Written exercise 1
In the distributed systems guide, which two systems are given as examples of the CP choice?
Written exercise 2
Write out the stretch of the distributed systems guide from "Distributed Systems Fundamentals: Complete" through "engineer should know.", swapping "architect" for "designer".

Selection
* * * * * * *
Distributed Systems Fundamentals: Complete Guide

Building distributed systems requires understanding fundamental challenges and patterns. This guide covers core concepts that every architect and engineer should know.

Why Distributed Systems?

Benefits:
┌─────────────────────────────────────────────────────────┐
│  ✓ Scalability - Add more machines to handle load      │
│  ✓ Reliability - No single point of failure              │
│  ✓ Performance - Parallel processing across machines     │
│  ✓ Cost-effective - Use commodity hardware              │
│  ✓ Availability - Continue running during failures      │
└─────────────────────────────────────────────────────────┘

The CAP Theorem

Understanding CAP

CAP Theorem states that a distributed system can only guarantee 2 of 3:

    Consistency    Availability    Partition Tolerance
        │                │                │
        ▼                ▼                ▼
   All nodes see   Every request    System works
   same data      gets response    during network
                                    partitions

In reality: Partitions are inevitable, so we choose between:
- CP (Consistency + Partition Tolerance): e.g., ZooKeeper, etcd
- AP (Availability + Partition Tolerance): e.g., Cassandra, DynamoDB

Consistency Models

Strong Consistency:
┌─────┐ ──────┐ ──────┐ ──────┐
│ A:0 │ Write │       │       │
└─────┘ ──────┘ ──────┘ ──────┘
      Write to B
│ All reads see write immediately

Eventual Consistency:
┌─────┐ ──────┐ ──────┐ ──────┐
│ A:0 │ Write │       │       │
└─────┘ ──────┘ ──────┘ ──────┘
      Async replication
│ Reads may see stale data briefly

Read-your-writes Consistency:
┌─────┐ ──────┐ ──────┐ ──────┐
│ A:0 │ Write │       │       │
└─────┘ ──────┘ ──────┘ ──────┘
│ After write, same node reads see update

Consensus Algorithms

Raft Algorithm

Raft is a consensus algorithm designed to be understandable. It uses:

┌─────────────────────────────────────────────────────────┐
│                   Raft Log                              │
├─────────────────────────────────────────────────────────┤
│  Index │ Term │ Command                                 │
│  ──────┼──────┼────────────────────────────────────    │
│   0    │  1   │ AddServer("A")                        │
│   1    │  1   │ AddServer("B")                        │
│   2    │  2   │ AddClient("X")                        │
│   3    │  2   │ RemoveServer("A")                     │
└─────────────────────────────────────────────────────────┘

Raft States

                    ┌──────────────┐
                    │              │
              ┌─────│    Leader    │◀─────┐
              │     │              │      │
              │     └──────────────┘      │
              │                          │
        ┌─────┴─────┐            ┌───────┴────┐
        │           │            │            │
        ▼           ▼            ▼            ▼
┌──────────────┐ ┌──────────────┐ ┌──────────────┐
│  Candidate   │ │  Follower    │ │  Candidate   │
│              │ │              │ │              │
└──────────────┘ └──────────────┘ └──────────────┘
    (Election)     (Normal ops)     (Election)
* * * * * * *
Stored data

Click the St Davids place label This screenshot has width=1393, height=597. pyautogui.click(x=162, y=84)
* * * * * * *
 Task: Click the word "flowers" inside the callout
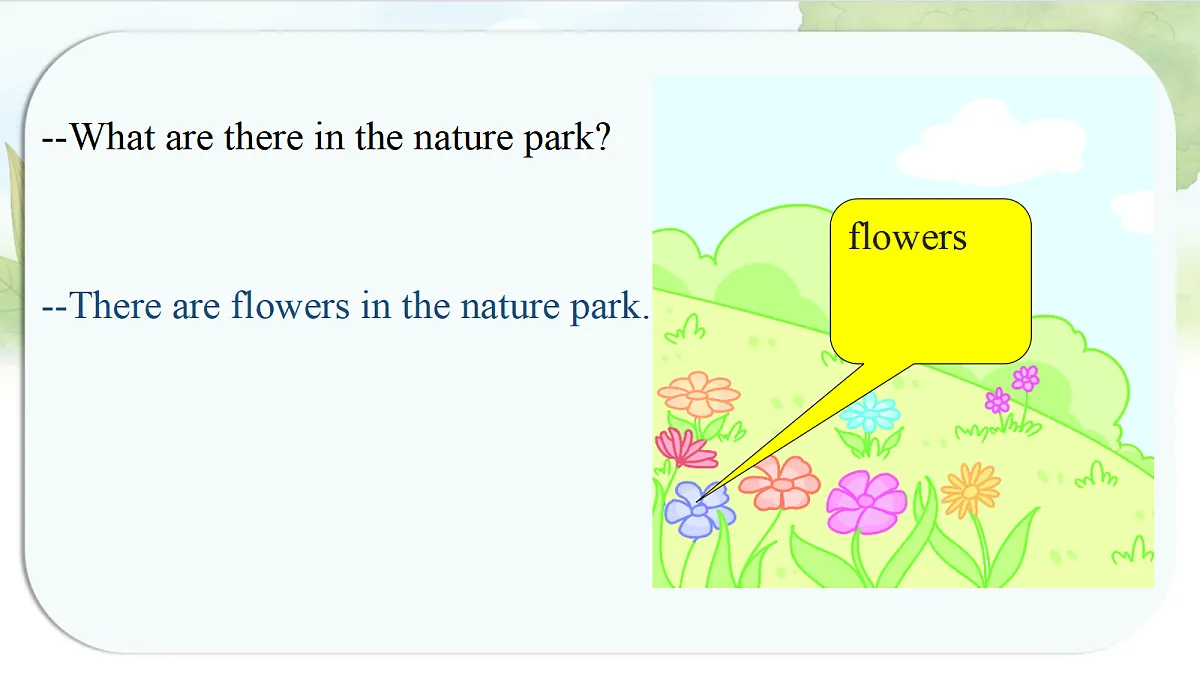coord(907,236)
* * * * * * *
Exercise solution 1
ZooKeeper and etcd.

Exercise solution 2
Distributed Systems Fundamentals: Complete Guide

Building distributed systems requires understanding fundamental challenges and patterns. This guide covers core concepts that every designer and engineer should know.